This is what I mean when I say your goal should not be to get a million views.
If you are a comedian posting on social media, your goal should be to get your clip sent in a group chat full of people you don’t know.
Of course, it’s hard not to cynically define the “value” in Mosseri’s answer of, “driving the most value for the overall community” as anything other than “advertising value”, because it means a few million people spent another minute on the platform after watching the video, and watched a few million more advertisements, but alas.
Here’s a link to the full interview with Mosseri, which is well worth the watch:
For the record, this KPI being a North Star metric holds true on Colin and Samir’s own Instagram page, which boasts 242K followers with a manageable 320 posts.
A look at their two pinned videos atop their Reels Feed reveals two videos with not only 59.7M and 15.2M views, but a Share PCT of 1.7% and 1.6%, respectively.

Information provided:
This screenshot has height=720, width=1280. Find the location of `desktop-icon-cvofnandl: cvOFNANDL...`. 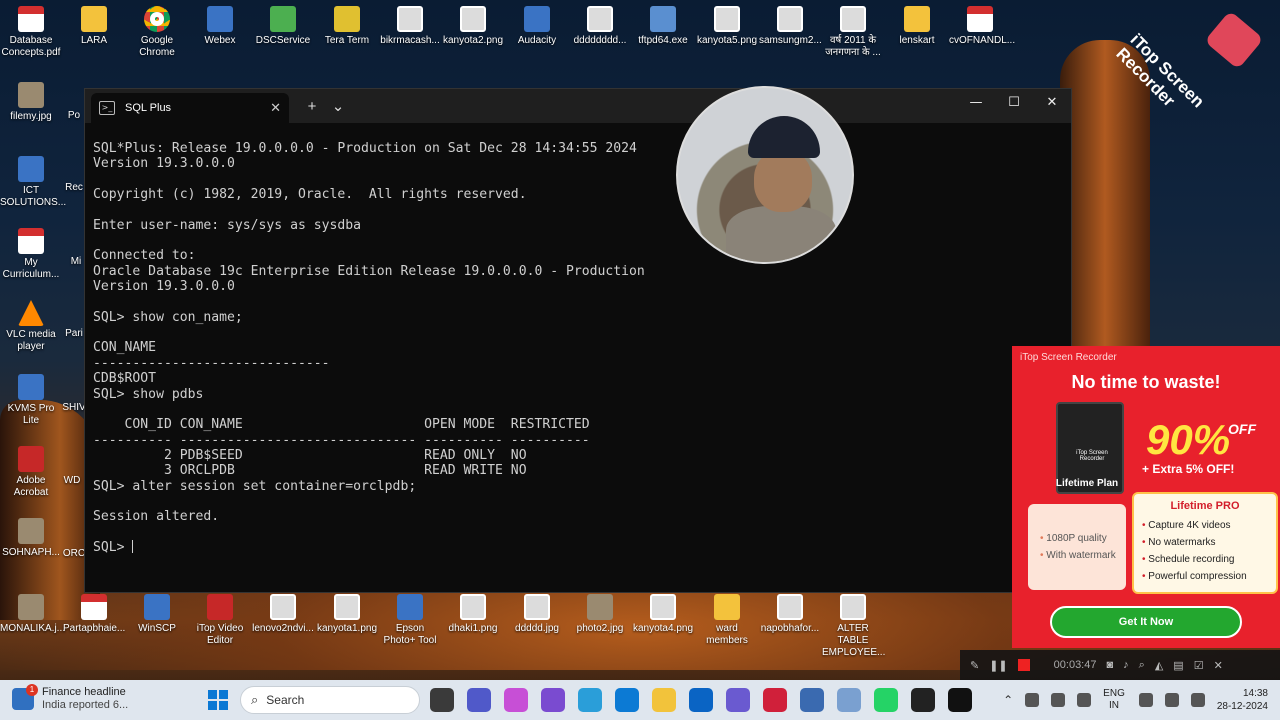

desktop-icon-cvofnandl: cvOFNANDL... is located at coordinates (982, 26).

What the task asks: Can you extend the piece on Instagram sharing, picking up after its last sentence? The listing has no connection to the piece on Instagram sharing.

Reply:
For the record, any Share PCT over 0.5% is good in my book.
If we take a look at all their Instagram Reels posted in 2024 and sort them by Share PCT, it becomes pretty clear that Mosseri is right, and the numbers are correlated:
Their only video to crack 500K views in 2024, an explainer video about a creator selling a YouTube video to Sony, boasts a Share PCT of 0.9% (in other words, 1 in 100 people are sending it to someone else), with a total reach of 3.9+ million views.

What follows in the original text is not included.